Jason Kenney bends truth on oil, equalization ahead of meeting with Quebec counterpart

Alberta Premier Jason Kenney pitched his province’s energy sector as the financier of Quebec social programs, in the run-up to a meeting with his provincial counterpart later Wednesday.

Kenney is scheduled to meet Premier François Legault in Quebec City this afternoon. The Alberta leader is hoping to build stronger ties with Quebec as he wrestles with the federal government over energy issues.

Speaking to reporters after a speech to an economic forum in Montreal Wednesday morning, Kenney said Quebec is Alberta’s natural ally in its jurisdictional battles with Ottawa over legislation that seeks to add environmental regulations to oil industry development.

However, Kenney also repeated several misleading claims about Quebec’s oil consumption and the federal equalization payments program which are not likely to sit well with politicians in the province he is trying to court. 

“The $13 billion in equalization payments that form a large part of Quebec’s revenues comes disproportionately from Alberta and from our energy sector,” Kenney told reporters.
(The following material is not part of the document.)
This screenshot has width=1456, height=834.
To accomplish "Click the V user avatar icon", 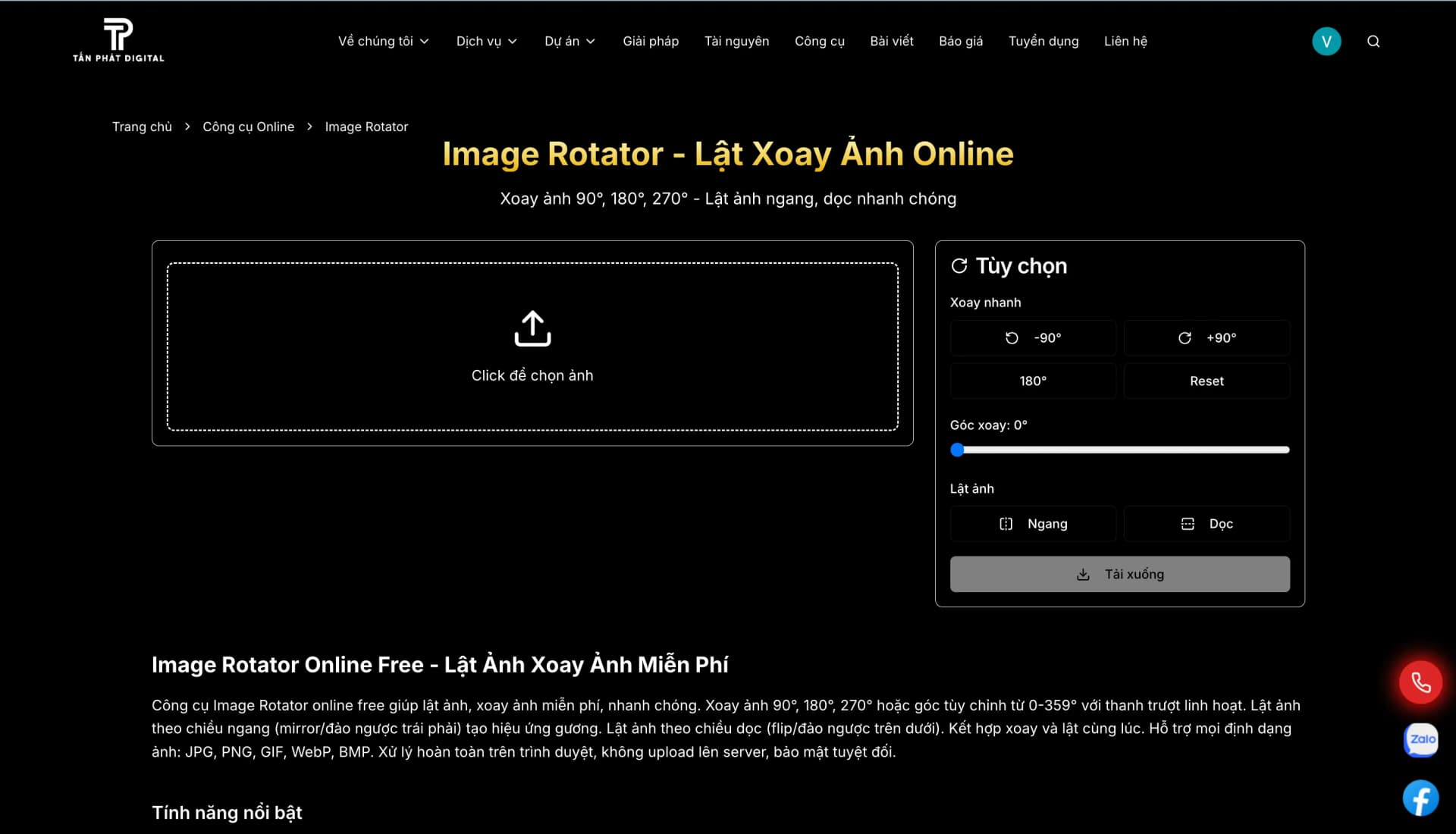I will tap(1326, 41).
Because of that money, he said, Quebec should be prepared to support his government’s quest to build a cross-Canada oil pipeline — or at least move forward with a project that would see natural gas from Alberta refined in Quebec.

Quebec Premier François Legault is scheduled to meet with Kenney later today in Quebec City. (Ryan Remiorz/Canadian Press)

Supporters of a new cross-Canada pipeline to bring Alberta oil to terminals in new Brunswick — a revised version of the Energy East project that TransCanada pulled the plug on in 2017 — have been frustrated by Legault’s refusal thus far to back the project. 

“If you want to accept equalization payments that come from Alberta energy, then please help us to develop that energy and get a fair price for it,” Kenney said.

Yet the $13.1 billion Quebec is due to receive under the equalization program in 2019-2020 only accounts for around 11 per cent of the province’s consolidated revenues. Personal and consumption taxes are Quebec’s largest revenue sources. 

Kenney’s portrayal of Alberta money heading directly to Quebec coffers also misrepresents how the equalization program actually works. It is a sum of money the federal government redistributes from taxes it collects across the country, not just from Alberta.

Where does Quebec’s oil come from?

While Kenney acknowledged the widespread environmental concerns surrounding fossil fuels, he also said that Quebec currently consumes around 60,000 barrels of oil daily. 

“A lot of that comes from foreign sources,” Kenney said. Without added pipeline capacity, according to Kenney, domestic demand for oil would be filled by countries with poor human rights records, including Russia and Venezuela.

“I’d rather that it be purchased from Canadian sources, helping to pay for Quebec social services, rather than buying foreign oil,” Kenney said.

However, since 2015, the vast majority of oil refined in Quebec comes from North American sources. Figures released by the National Bank last year indicate that less than 20 per cent of Quebec’s oil comes from overseas.

Moreover, as several observers have pointed out, refineries buy oil on the open market. Their suppliers fluctuate based on global prices, not on instructions from the provincial government.